**WHAT IS EXPECTED:**
Turn the entries below into a numbered list with one line per item, and leave out any blank lines.

START ROWS

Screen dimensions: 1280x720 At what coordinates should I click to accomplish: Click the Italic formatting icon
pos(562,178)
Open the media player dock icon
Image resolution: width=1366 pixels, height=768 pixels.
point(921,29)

END ROWS

**ANSWER IN FULL:**
1. Screen dimensions: 1280x720 At what coordinates should I click to accomplish: Click the Italic formatting icon
2. pos(562,178)
3. Open the media player dock icon
4. Image resolution: width=1366 pixels, height=768 pixels.
5. point(921,29)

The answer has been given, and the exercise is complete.